BEIJING - China warned foreign governments yesterday not to meddle in its internal affairs as it vowed to press ahead with plans to prosecute a Hong Kong businessman who allegedly carried thousands of Bibles into mainland China for distribution to a banned fundamentalist Christian group.
Foreign Ministry spokesman Sun Yuxi said the 38-year-old businessman, Li Guangqiang, "broke Chinese laws and will be dealt with according to Chinese laws."
"No other country should interfere in China's judicial independence," Sun added.
His remarks came after reports indicated that President Bush had taken a personal interest in Li's case and had requested that the State Department look into the matter.

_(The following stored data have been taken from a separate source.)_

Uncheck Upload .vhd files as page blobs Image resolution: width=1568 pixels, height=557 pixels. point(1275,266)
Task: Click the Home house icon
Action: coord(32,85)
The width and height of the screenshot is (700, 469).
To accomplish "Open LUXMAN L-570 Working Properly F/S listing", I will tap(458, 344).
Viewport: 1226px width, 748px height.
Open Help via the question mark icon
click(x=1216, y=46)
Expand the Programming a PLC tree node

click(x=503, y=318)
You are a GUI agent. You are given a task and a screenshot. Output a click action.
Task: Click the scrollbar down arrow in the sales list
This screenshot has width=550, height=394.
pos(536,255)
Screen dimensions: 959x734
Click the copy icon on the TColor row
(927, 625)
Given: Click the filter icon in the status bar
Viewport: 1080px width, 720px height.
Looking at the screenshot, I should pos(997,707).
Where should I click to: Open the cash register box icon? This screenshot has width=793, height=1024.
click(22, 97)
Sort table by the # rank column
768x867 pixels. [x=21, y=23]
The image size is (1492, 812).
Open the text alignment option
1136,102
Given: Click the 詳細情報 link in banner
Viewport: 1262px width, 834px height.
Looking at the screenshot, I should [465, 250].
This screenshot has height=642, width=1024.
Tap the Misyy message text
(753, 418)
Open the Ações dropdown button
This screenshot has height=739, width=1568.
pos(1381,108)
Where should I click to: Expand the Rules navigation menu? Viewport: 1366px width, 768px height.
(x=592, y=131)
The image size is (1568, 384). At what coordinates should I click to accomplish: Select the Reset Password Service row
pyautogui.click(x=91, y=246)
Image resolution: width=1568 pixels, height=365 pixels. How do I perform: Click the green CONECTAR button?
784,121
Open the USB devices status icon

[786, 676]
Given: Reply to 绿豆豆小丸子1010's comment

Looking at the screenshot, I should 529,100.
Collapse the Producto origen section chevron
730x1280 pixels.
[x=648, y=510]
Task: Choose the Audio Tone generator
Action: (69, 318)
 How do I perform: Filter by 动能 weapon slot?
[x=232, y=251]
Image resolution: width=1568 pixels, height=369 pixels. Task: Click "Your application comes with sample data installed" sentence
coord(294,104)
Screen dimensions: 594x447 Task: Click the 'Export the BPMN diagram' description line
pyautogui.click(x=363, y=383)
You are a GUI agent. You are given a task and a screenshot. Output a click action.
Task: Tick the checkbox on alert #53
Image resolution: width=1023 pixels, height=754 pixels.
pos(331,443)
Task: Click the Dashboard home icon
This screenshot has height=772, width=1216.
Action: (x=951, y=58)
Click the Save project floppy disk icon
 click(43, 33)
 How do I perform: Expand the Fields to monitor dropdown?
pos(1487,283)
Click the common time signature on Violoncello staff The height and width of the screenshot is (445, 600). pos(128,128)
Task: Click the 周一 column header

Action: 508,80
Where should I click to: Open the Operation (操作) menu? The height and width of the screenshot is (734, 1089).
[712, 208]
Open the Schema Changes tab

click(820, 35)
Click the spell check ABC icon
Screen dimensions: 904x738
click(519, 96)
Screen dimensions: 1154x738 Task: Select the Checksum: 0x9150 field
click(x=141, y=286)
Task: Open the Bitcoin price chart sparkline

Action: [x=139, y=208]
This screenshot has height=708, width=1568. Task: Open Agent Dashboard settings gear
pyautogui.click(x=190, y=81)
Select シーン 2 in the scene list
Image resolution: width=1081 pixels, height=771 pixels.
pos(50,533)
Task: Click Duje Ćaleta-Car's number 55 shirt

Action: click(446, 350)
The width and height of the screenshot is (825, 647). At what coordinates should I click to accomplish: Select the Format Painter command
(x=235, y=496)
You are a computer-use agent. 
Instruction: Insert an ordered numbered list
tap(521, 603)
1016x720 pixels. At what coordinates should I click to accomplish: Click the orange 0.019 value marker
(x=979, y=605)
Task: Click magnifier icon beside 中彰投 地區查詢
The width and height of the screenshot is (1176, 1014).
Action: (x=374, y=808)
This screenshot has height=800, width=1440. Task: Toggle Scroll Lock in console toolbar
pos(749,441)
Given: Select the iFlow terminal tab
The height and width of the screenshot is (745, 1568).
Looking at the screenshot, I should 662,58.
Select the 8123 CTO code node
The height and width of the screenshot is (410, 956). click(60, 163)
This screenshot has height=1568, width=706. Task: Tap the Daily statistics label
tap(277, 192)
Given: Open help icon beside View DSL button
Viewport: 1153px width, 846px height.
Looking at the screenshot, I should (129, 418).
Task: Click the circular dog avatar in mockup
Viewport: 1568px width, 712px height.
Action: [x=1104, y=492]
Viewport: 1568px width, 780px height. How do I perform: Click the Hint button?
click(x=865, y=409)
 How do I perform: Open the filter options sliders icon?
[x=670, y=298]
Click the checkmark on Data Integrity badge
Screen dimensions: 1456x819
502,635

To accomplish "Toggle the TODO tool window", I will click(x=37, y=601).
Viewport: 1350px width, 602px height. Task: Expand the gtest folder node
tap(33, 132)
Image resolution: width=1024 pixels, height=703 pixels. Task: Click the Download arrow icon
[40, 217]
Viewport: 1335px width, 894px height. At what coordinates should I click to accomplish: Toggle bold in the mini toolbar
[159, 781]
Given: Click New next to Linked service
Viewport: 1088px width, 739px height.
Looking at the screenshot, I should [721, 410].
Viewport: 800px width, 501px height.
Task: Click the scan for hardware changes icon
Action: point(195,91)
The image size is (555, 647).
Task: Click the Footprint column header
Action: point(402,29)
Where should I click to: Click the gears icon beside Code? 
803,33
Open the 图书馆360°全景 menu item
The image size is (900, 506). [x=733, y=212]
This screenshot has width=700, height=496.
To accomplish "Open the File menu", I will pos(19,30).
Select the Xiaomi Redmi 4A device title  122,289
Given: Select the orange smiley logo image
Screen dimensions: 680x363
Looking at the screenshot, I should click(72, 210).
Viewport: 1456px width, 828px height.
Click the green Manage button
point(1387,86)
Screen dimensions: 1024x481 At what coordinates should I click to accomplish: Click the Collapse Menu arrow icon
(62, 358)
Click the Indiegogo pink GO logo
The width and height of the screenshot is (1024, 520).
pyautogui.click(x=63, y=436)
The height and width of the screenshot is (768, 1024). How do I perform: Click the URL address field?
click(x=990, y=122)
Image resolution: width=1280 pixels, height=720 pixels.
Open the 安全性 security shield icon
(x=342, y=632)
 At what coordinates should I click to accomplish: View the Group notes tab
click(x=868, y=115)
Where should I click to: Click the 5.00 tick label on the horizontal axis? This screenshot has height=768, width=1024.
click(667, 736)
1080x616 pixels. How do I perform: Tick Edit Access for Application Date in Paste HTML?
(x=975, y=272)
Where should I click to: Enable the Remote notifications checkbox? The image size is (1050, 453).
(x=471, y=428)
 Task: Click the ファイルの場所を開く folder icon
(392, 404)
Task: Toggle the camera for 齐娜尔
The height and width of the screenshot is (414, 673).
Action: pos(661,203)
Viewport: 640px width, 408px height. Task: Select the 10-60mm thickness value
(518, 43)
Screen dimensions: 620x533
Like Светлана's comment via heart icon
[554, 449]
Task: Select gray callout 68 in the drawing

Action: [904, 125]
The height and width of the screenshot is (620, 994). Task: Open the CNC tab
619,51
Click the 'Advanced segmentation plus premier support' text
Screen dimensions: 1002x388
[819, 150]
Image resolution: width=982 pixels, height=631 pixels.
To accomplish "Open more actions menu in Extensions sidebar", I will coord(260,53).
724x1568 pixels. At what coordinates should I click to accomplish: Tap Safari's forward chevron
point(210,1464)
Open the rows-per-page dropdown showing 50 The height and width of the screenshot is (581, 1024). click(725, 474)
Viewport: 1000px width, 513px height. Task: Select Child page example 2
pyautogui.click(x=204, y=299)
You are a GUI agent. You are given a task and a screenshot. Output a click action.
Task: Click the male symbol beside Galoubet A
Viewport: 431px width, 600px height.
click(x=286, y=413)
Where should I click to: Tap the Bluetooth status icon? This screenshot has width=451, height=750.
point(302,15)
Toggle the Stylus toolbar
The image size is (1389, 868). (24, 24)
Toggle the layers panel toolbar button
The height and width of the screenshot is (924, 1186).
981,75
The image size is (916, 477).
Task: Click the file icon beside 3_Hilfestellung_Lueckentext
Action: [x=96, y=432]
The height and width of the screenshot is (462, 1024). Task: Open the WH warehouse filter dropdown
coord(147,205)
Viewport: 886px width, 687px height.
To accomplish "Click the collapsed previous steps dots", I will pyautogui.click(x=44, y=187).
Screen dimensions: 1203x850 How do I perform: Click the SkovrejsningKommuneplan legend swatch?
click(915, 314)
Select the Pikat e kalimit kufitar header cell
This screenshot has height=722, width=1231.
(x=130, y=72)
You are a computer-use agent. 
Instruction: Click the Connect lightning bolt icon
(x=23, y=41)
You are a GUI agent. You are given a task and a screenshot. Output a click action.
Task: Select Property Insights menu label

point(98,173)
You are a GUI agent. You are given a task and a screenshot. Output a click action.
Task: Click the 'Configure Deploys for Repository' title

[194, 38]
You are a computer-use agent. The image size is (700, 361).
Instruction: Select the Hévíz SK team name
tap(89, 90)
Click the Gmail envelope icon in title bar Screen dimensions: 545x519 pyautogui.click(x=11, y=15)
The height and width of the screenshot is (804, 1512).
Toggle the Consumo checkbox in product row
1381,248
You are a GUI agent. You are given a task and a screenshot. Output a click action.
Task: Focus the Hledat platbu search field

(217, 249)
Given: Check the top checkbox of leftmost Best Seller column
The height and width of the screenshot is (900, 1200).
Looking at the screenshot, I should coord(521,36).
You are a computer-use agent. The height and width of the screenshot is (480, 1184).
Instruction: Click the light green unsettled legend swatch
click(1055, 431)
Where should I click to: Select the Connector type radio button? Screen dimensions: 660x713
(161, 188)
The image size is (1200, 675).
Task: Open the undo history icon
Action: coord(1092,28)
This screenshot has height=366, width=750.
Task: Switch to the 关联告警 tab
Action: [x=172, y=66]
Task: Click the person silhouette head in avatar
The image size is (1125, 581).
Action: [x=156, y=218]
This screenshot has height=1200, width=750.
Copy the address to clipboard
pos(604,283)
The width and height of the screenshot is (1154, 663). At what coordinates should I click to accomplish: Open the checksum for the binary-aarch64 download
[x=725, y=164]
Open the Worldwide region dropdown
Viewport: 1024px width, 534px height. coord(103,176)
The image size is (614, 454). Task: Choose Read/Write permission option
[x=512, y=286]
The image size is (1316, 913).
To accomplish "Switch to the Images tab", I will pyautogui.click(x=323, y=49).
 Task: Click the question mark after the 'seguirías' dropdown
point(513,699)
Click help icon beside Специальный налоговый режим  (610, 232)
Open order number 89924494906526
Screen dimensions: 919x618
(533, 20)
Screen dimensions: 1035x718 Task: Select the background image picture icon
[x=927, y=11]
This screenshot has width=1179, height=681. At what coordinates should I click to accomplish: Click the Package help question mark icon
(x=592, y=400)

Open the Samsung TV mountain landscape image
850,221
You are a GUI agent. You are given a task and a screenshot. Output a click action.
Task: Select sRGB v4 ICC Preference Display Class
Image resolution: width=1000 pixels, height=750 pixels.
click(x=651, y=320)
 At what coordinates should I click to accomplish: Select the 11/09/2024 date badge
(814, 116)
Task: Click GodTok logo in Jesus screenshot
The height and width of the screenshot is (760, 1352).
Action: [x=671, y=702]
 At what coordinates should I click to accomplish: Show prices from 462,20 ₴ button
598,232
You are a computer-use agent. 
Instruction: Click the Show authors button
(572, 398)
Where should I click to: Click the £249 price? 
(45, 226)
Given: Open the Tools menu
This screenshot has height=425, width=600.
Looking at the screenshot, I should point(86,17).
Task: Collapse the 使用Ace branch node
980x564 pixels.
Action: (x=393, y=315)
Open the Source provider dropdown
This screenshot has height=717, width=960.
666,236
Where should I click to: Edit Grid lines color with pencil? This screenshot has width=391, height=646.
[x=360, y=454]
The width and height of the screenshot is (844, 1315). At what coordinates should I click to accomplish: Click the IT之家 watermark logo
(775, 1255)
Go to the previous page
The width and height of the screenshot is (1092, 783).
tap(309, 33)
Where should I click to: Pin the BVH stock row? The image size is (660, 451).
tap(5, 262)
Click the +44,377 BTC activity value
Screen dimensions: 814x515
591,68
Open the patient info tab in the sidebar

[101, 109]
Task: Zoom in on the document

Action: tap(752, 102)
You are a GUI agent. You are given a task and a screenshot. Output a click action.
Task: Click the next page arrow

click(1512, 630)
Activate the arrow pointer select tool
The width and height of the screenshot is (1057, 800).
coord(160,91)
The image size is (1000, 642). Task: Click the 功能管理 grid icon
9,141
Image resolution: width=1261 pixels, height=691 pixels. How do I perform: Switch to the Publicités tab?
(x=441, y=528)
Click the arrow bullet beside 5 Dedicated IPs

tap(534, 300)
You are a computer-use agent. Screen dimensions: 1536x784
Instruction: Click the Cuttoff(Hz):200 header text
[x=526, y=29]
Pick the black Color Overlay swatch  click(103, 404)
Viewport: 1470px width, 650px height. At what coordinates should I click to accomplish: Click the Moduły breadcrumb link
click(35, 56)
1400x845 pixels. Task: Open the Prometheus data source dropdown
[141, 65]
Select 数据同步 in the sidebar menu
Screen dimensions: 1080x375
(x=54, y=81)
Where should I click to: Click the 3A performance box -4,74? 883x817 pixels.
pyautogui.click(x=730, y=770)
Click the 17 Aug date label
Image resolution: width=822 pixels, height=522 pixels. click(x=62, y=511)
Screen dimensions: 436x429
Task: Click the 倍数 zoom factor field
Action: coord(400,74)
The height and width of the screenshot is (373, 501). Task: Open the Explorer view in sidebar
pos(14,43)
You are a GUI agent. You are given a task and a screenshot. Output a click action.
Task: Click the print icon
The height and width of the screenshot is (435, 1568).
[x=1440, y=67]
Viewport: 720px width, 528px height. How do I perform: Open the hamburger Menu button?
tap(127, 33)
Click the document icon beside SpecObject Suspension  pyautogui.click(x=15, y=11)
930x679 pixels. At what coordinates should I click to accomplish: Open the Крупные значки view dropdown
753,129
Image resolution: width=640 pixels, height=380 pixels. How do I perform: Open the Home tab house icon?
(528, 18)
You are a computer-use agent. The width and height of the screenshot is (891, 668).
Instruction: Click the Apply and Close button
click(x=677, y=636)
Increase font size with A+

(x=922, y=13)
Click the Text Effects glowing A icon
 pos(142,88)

The law under which Li has been charged carries a maximum penalty of death.
The controversy opens a new chapter in the long and difficult relationship between evangelical Christian groups and Communist Chinese authorities deeply suspicious of their motives.
Some China-watchers view Li's detention as part of a broader crackdown in advance of next fall's 16th Communist Party Congress, when the successor to President Jiang Zemin and a new generation of Chinese leaders will be selected.
Li, a member of the Hong Kong branch of the Anaheim, Calif.-based Local Church, transported more than 30,000 copies of the New Testament Recovery Version of the Bible into China's Fujian province last spring, according to information from the official indictment, obtained by the Hong Kong-based Information Center for Human Rights and Democracy.
The human-rights organization's director, Frank Lu Siqing, said the Bibles apparently were headed for distribution to an underground Protestant sect known as Shouters, which China banned in 1995, declaring it a cult. The sect gets its name from the practice of loudly professing their devotion to Christ.
Li was detained in the city of Fuqing in May along with two mainland Chinese colleagues, Yu Zhudi and Lin Xifu. All three men have been held there since.
As often happens in such instances, Li's relatives worked quietly for months seeking his release but decided to publicize his plight after two Local Church members in Hubei province were sentenced to death and a third was given a term of life imprisonment after being convicted of involvement with an "evil cult."
An estimated 10 million Christians worship openly in China, and some versions of the Bible are legal. But other Christian sects and some Bibles are outlawed.